**The tasks:**
• 1. In the passage about Hugh Trevor-Roper below, whose theory does the author recall Trevor-Roper being connected with taking down?
• 2. Retype the part of the passage about Hugh Trevor-Roper below that opens with the words containing "When I first" and closes with "give it a go.".
• 3. Translate this sentence from the passage about Hugh Trevor-Roper below into Spanish: "Would there be all that much of interest here?"

**Source document:**

When I first spotted this book in the library, I wasn’t sure whether or not to pick it up – I already had an armful to take out, and wasn’t looking for another one. Like, I suspect, most people, when I thought of Hugh Trevor-Roper I immediately thought ‘Hitler diaries’ and I also remembered from A levels that he was connected with taking down R.H. Tawney’s ‘rise of the gentry’ theory (the idea that the Stuart squirearchy became so powerful that they were emboldened to challenge and bring down the king). Would there be all that much of interest here? Then I looked at the book’s list of plaudits from people like Alan Bennett, Andrew Roberts. D.J. Taylor, Susan Hill, A.N. Wilson, Max Hastings and Robert Harris and decided to give it a go.

**Dataset content:**
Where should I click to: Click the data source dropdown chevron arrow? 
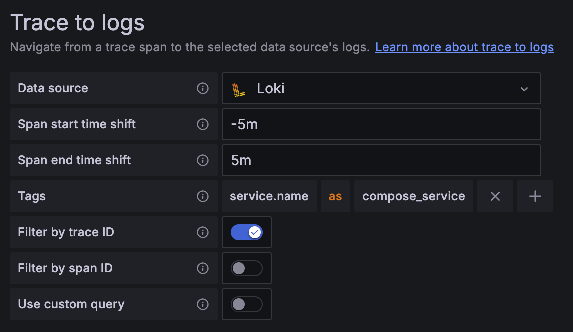coord(524,89)
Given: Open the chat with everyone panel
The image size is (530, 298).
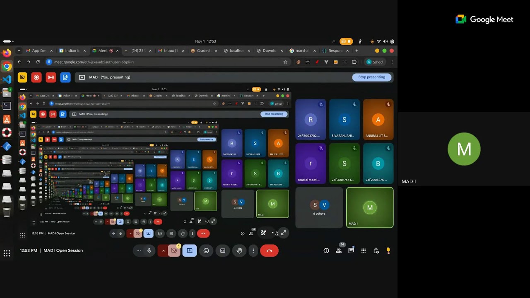Looking at the screenshot, I should click(351, 250).
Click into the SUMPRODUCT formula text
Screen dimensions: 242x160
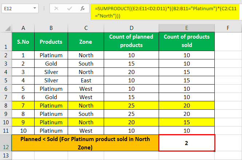pos(166,12)
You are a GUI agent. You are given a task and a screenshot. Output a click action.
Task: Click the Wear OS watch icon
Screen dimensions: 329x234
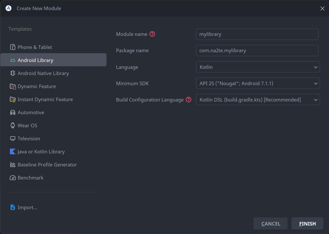coord(13,126)
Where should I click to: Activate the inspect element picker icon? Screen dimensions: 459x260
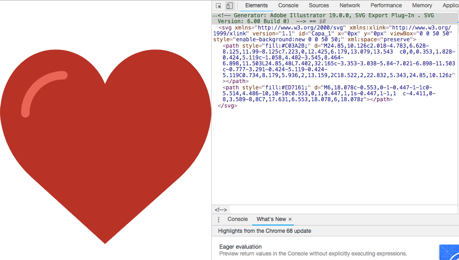pos(219,6)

**The results:**
• 1. R.H. Tawney's 'rise of the gentry' theory.

• 2.
When I first spotted this book in the library, I wasn’t sure whether or not to pick it up – I already had an armful to take out, and wasn’t looking for another one. Like, I suspect, most people, when I thought of Hugh Trevor-Roper I immediately thought ‘Hitler diaries’ and I also remembered from A levels that he was connected with taking down R.H. Tawney’s ‘rise of the gentry’ theory (the idea that the Stuart squirearchy became so powerful that they were emboldened to challenge and bring down the king). Would there be all that much of interest here? Then I looked at the book’s list of plaudits from people like Alan Bennett, Andrew Roberts. D.J. Taylor, Susan Hill, A.N. Wilson, Max Hastings and Robert Harris and decided to give it a go.

• 3. ¿Habría realmente tanto de interés aquí?